- **PROVIDED MATERIAL**:
■ ■ ■ ■ ■
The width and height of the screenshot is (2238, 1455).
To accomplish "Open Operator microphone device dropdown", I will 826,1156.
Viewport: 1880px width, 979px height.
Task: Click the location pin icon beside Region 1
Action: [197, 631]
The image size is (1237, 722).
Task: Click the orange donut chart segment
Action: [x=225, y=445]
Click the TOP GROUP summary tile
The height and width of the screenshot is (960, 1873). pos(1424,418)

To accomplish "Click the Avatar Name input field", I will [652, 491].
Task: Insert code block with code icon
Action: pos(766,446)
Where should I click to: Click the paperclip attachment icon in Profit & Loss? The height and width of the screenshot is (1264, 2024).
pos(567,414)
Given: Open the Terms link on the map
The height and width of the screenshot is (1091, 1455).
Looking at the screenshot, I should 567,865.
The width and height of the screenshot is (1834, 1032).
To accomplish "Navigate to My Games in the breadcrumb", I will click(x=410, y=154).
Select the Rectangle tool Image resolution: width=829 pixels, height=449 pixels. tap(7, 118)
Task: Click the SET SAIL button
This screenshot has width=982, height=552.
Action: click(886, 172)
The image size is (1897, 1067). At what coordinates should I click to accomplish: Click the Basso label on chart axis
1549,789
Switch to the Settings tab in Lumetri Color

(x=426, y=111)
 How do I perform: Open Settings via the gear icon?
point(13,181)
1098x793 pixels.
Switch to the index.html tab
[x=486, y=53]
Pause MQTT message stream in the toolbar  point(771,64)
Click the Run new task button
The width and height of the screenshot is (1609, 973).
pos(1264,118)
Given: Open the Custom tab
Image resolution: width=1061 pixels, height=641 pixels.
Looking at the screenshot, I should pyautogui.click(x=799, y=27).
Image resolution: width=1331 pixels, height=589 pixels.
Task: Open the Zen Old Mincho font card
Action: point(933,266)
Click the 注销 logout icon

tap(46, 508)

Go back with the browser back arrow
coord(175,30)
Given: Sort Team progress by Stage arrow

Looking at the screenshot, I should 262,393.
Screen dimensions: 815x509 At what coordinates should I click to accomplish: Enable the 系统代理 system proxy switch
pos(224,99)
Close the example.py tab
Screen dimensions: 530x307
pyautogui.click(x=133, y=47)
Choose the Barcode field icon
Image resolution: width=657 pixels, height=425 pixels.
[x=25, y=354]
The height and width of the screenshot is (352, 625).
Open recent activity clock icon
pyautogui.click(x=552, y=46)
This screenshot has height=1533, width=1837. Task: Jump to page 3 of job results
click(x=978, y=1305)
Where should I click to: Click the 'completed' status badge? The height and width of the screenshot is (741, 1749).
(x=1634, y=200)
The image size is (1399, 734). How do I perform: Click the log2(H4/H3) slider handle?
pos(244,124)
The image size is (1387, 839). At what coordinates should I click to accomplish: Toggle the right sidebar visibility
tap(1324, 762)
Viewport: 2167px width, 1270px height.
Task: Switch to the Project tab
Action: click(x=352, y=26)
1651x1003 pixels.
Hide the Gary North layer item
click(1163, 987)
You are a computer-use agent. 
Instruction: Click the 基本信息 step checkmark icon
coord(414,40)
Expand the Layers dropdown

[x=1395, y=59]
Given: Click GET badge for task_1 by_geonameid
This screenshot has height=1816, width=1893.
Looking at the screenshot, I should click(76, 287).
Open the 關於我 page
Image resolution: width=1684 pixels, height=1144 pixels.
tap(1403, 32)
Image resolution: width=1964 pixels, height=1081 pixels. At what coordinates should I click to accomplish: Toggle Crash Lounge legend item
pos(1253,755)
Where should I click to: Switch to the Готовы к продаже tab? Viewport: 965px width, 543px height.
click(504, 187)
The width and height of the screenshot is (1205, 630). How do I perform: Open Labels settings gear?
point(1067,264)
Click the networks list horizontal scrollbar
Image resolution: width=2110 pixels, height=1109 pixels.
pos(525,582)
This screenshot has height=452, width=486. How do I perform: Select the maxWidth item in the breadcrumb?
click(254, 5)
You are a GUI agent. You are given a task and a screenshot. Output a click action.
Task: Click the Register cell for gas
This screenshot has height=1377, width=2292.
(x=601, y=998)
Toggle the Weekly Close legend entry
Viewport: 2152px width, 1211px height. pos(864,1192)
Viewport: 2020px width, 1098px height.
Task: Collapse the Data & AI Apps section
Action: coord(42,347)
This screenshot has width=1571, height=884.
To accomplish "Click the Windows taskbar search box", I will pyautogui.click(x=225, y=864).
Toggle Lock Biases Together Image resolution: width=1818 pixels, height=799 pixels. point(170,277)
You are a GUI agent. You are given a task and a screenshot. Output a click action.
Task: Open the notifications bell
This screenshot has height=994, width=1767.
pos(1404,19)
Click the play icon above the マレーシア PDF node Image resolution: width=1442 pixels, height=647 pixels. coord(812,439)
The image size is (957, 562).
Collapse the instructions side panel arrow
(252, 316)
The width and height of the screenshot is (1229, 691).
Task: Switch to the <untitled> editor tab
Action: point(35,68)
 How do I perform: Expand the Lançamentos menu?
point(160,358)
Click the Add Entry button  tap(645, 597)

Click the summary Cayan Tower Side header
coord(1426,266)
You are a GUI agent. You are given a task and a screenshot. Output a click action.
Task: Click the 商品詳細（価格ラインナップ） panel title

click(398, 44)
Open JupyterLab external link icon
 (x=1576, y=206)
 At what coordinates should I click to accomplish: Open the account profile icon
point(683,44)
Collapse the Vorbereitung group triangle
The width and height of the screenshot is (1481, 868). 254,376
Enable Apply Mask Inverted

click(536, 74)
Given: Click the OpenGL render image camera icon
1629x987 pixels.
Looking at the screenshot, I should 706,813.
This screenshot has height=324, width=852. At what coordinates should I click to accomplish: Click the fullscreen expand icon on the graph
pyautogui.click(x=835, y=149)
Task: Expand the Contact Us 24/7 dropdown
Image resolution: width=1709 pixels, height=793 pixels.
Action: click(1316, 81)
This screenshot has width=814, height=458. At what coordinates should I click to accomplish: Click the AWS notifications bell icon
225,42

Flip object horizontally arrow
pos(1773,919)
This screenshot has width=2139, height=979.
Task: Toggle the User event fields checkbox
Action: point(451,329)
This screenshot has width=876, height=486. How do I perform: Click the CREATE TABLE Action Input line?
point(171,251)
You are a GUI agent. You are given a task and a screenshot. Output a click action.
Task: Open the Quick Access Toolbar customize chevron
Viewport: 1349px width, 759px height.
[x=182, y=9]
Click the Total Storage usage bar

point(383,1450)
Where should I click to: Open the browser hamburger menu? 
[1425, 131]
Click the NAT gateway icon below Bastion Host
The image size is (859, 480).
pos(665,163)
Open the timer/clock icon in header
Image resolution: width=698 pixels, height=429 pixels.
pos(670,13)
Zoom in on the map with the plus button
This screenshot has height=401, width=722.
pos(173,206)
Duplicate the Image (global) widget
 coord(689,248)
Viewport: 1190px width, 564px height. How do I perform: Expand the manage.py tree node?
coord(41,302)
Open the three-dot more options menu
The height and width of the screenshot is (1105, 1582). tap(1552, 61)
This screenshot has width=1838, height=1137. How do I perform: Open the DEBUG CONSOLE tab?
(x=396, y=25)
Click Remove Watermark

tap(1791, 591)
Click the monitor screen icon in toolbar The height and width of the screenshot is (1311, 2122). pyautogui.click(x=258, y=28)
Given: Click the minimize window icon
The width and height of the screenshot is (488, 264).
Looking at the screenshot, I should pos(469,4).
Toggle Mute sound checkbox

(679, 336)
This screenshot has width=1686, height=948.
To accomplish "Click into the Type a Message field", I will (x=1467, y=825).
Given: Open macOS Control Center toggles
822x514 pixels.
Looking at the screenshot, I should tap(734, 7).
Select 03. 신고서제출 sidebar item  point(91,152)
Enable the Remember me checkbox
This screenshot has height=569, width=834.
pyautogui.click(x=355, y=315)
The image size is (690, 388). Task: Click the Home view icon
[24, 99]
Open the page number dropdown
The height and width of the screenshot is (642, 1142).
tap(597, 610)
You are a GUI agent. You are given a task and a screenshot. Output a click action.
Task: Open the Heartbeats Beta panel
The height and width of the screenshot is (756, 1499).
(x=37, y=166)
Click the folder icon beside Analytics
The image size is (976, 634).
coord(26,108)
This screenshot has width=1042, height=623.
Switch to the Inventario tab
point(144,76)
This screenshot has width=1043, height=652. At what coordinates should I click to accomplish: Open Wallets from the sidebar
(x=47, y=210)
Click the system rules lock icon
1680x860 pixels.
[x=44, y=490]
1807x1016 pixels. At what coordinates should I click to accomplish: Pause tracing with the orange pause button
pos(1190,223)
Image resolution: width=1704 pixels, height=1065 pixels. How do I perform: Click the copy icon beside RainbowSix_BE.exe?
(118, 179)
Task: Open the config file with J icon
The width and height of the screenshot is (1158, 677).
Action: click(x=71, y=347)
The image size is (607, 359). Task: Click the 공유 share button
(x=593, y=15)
■ ■ ■ ■ ■
- **EXERCISE REQUIREMENTS**:
Copy out precisely the lines from the line with "The width and height of the screenshot is (1834, 1032)." to the line with "Task: Click the SET SAIL button" in the material above, including those two lines and omitting all the rest.

- **SOLUTION TO THIS TASK**:
The width and height of the screenshot is (1834, 1032).
To accomplish "Navigate to My Games in the breadcrumb", I will click(x=410, y=154).
Select the Rectangle tool Image resolution: width=829 pixels, height=449 pixels. tap(7, 118)
Task: Click the SET SAIL button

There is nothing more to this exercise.